• Data items
* * * * * * * * *
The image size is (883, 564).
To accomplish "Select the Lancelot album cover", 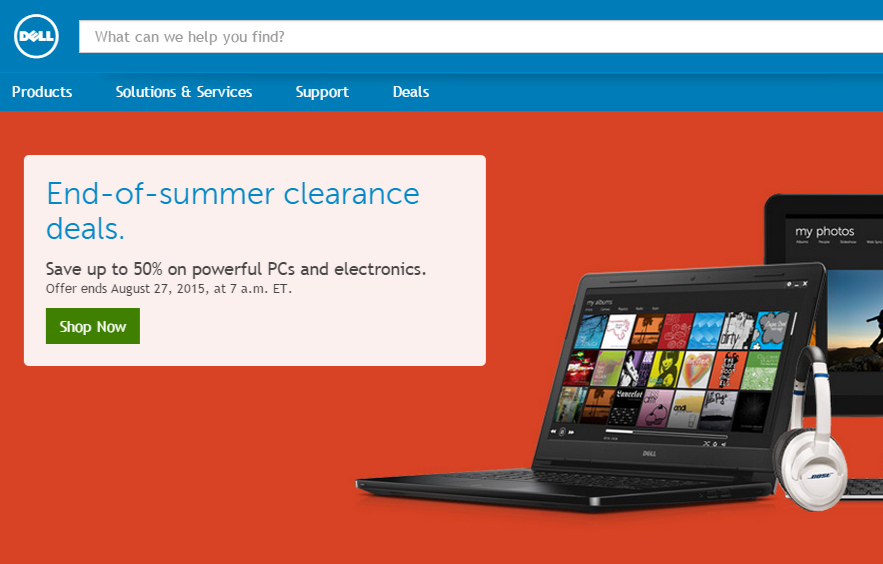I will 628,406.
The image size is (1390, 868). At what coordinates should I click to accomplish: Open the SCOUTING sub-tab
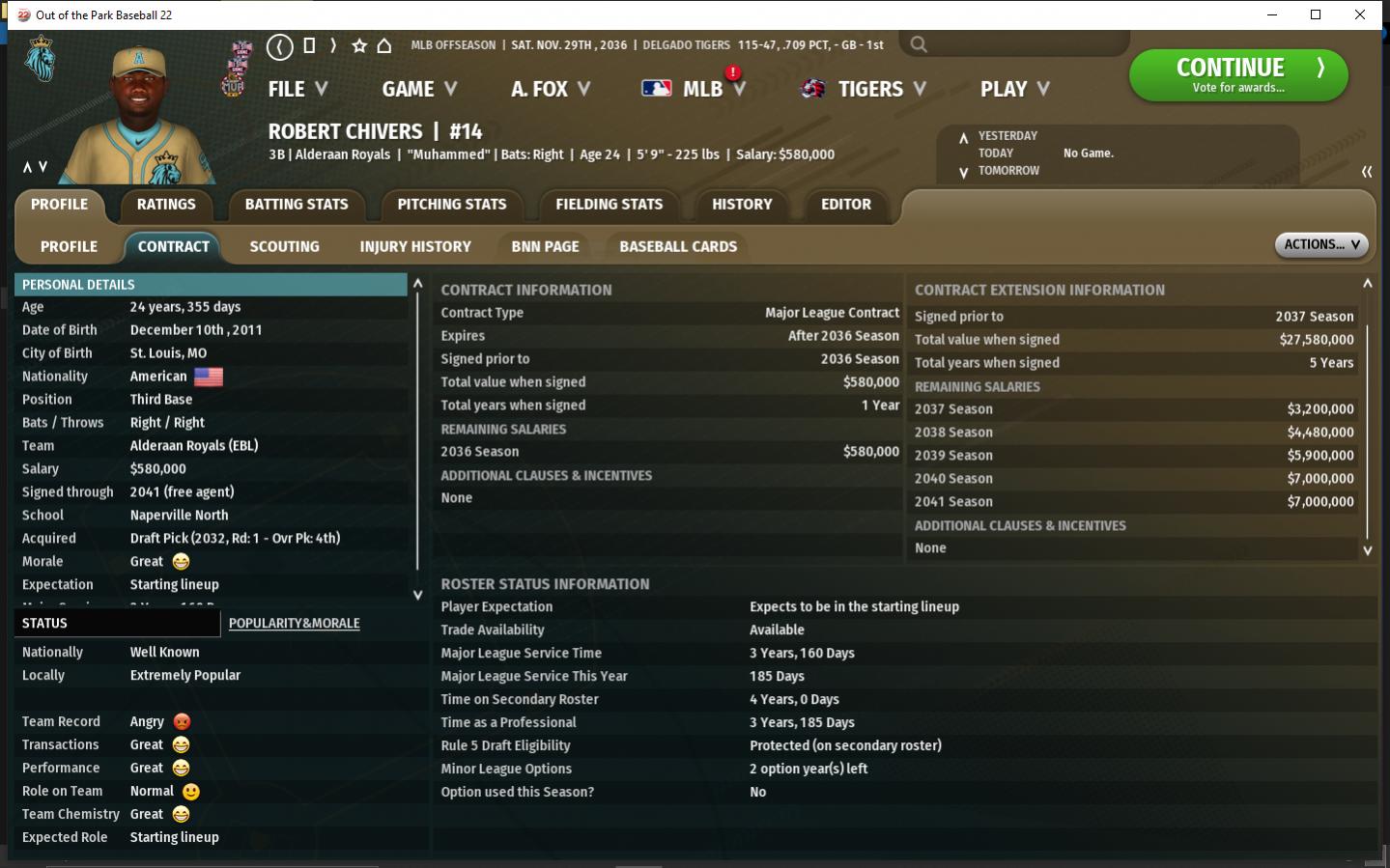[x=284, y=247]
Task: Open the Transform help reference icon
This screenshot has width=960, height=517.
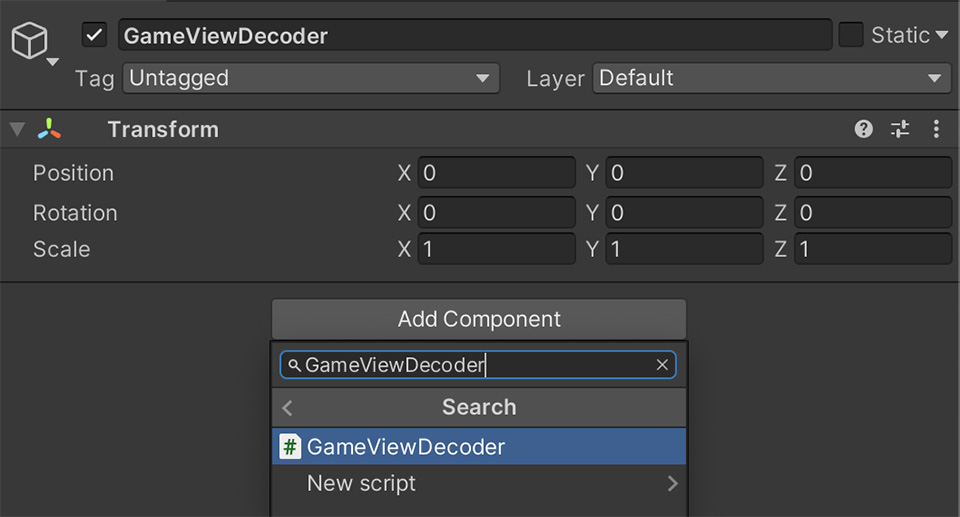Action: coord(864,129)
* * * * * * * * *
• Task prompt
In the data above, find the line containing "Task: Open the Transform help reference icon", then output it and every later line exactly, without the pictures.

• Task result
Task: Open the Transform help reference icon
This screenshot has width=960, height=517.
Action: coord(864,129)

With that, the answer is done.